It's something I've never quite been able to wrap my head around. IE how a varying mask (not a simple filter) can be can be satisfyingly "removed" with a simple linear filter.
But that seems to be what is happening in the color enlarger/RA4 process..
Having looked more closely at the way the 'divide' blend mode works, given that it's essentially taking the sampled colour & dividing by itself, producing white on the un-inverted negative rebate - thus we're probably ending up at a similar point from slightly different approaches.
I knew there was a uniform orange filter to start with, in the undeveloped film, that affected the two underlying layers.It sounds as if you don't quite understand how the mask and orange color of a negative relate. They are not the same. The orange color of a negative is uniform, and consists of the non-uniform mask PLUS what it is masking: dye impurities.
The dye impurities form a negative image as PE has said, orange in color. The mask, formed during development, forms a positive orange image and its job is to mask, or cancel the dye impurity image.
Together, the two opposite images combine to form a UNIFORM orange cast all over the negative, overlaid over the main dye image. It is this uniform orange density that ends up being removed during printing or scanning, by simple filtering/color balancing, and along with it, the effects of the dye impurities.

[Stored records]
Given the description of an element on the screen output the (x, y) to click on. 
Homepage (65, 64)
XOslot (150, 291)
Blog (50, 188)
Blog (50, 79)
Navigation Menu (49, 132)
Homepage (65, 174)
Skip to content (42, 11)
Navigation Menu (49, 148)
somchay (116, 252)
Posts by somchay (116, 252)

**Requirement 1:**
Condense the paragraph in the text on color negatives that begins "Together, the two opposite images" into a short list that keeps its main facts.
**Requirement 2:**
In the text on color negatives, what color is the positive image that the mask forms during development?

**Exercise result 1:**
- The two opposite images combine into a uniform orange cast across the whole negative, overlaid on the main dye image.
- Simple filtering or color balancing removes this uniform orange density during printing or scanning.
- Its removal also takes away the effects of the dye impurities.

**Exercise result 2:**
The mask forms an orange positive image.